### Document section:
+---+

John is the Director of the Interdisciplinary Robotics Research Laboratory at Vassar College, where he serves as a professor of Biology and Cognitive Science.  He and his collaborators, including undergraduate researchers, build robots to test ideas about behaviorally autonomous agents.  A biologist by training, with a background in biomechanics from his Ph.D. at Duke University, his research with robots draws on fields as diverse as evolutionary biology, cognitive robotics, biomimetics, materials science, and behavioral neurobiology.  Consistent with this multidisciplinary approach, John serves as an associate editor or an editorial board member on three scientific journals:  Bioinspiration and Biomimetics, Frontiers in Robotics and AI, and Soft Robotics. To teach broadly about new approaches in robotics, he has authored Darwin’s Devices:  What Evolving Robots Can Teach Us About the History of Life and the Future of Technology, and created a lectures series for The Great Courses, “Robotics.”

August 30, 2016

        

  Dr. Ken Goldberg
  Professor of Industrial Engineering and
  Operations Research at UC Berkeley

 

 Title: 

Multiplicity: What Robots and AI Can Teach Us About Being Human

Abstract: 

Artificial Intelligence (AI) and robots are in the news and movies.
Computers now beat humans at Jeopardy and Go and everyone is talking
about driverless cars.  Stephen Hawking, Elon Musk, and Bill Gates are
saying AI could soon surpass human intelligence.  Some say we’re on
the brink of a revolution where robots will "steal" 50% of our jobs.

In this talk I’ll explain why humans still have many good years ahead.
I’ll put recent developments into perspective and share insights about
what isn’t new, what is new, and what we can do to prepare for the future.

+---+

### Given records:
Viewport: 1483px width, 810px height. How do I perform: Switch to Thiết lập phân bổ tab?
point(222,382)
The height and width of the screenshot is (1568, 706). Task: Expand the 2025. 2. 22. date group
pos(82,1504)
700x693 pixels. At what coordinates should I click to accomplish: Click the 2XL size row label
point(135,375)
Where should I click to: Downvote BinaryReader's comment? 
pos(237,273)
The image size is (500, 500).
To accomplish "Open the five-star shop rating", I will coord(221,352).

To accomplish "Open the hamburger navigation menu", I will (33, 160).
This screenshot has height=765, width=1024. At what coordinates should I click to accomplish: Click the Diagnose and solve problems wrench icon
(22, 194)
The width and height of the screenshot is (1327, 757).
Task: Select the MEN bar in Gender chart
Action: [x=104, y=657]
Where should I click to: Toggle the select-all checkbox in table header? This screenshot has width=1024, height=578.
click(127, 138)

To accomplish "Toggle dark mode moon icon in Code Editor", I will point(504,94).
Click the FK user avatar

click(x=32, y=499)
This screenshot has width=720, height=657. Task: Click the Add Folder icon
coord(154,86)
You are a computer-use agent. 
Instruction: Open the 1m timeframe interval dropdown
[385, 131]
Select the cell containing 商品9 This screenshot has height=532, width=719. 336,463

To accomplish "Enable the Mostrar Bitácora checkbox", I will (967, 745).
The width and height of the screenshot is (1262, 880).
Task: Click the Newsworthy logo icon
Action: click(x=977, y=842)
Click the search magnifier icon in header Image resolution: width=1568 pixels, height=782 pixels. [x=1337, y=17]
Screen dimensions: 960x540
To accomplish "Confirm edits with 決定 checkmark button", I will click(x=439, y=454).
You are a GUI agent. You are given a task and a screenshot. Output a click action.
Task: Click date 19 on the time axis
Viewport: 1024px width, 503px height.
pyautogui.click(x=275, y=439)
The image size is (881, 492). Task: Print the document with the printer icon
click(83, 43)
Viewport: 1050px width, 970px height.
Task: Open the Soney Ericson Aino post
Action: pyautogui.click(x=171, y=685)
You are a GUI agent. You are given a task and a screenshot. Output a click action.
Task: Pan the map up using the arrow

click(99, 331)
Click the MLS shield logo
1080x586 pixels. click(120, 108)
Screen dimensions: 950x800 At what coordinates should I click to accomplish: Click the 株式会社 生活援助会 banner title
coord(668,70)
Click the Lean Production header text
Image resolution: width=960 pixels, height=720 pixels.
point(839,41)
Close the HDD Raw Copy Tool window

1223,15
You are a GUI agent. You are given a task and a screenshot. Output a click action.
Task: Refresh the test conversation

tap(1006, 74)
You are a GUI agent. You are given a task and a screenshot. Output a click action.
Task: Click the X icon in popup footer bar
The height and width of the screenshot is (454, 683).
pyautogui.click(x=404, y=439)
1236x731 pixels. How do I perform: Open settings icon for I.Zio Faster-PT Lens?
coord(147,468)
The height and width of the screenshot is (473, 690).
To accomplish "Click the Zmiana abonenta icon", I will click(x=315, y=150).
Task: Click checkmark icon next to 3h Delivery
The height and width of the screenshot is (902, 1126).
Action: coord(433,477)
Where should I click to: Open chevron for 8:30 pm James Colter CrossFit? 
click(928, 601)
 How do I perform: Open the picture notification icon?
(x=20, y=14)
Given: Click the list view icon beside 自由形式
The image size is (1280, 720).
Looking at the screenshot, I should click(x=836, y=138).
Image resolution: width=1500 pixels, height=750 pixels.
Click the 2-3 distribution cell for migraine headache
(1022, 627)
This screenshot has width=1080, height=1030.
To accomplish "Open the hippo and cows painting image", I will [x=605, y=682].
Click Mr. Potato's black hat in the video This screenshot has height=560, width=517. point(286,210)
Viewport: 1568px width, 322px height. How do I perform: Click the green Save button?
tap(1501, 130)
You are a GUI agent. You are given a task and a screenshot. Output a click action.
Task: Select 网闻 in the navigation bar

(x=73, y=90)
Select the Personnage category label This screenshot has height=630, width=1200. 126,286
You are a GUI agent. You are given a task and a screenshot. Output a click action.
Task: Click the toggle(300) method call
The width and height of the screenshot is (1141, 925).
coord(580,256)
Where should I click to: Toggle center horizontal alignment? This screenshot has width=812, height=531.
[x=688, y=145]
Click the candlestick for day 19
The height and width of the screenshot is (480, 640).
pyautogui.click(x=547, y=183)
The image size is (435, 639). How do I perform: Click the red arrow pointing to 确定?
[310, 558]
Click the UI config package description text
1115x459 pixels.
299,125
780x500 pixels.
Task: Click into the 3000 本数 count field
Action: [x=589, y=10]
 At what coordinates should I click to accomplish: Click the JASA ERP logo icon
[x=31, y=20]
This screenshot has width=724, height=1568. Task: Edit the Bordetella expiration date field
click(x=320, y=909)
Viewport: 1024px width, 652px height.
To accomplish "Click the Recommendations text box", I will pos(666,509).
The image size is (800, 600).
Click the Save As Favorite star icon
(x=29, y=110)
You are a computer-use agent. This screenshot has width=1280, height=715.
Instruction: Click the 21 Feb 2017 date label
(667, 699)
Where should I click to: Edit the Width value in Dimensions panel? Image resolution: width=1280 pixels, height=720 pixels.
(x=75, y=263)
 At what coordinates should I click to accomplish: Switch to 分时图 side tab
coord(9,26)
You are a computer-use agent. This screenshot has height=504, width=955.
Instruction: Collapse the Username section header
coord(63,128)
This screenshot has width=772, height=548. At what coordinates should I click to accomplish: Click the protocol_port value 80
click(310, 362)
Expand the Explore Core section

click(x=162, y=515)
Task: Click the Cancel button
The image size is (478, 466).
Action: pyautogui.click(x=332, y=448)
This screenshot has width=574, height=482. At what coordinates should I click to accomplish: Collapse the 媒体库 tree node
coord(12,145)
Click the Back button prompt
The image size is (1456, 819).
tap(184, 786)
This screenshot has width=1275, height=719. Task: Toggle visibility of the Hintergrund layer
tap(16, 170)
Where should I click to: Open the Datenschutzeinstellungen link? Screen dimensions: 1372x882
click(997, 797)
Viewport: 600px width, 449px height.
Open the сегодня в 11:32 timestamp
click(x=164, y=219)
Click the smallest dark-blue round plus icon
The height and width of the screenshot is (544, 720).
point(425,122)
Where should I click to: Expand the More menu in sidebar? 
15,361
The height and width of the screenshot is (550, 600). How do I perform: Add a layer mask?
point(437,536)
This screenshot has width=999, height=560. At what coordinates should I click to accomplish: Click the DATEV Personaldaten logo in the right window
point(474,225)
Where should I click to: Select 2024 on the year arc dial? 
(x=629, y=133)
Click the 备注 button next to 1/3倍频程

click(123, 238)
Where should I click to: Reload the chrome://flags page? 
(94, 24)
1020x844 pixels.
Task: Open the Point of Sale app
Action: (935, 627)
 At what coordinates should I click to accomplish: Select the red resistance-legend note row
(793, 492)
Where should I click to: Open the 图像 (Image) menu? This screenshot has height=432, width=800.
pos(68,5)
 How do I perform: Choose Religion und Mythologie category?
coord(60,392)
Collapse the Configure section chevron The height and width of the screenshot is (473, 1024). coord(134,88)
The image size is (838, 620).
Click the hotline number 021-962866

+---+

### What is being asked:
Answer these questions using the robotics text above.
(a) At which university did John earn his Ph.D.?
(b) What is the title of Dr. Ken Goldberg's talk?
(c) According to the abstract, what percentage of jobs do some say robots will "steal"?

### Task result:
(a) Duke University
(b) Multiplicity: What Robots and AI Can Teach Us About Being Human
(c) 50%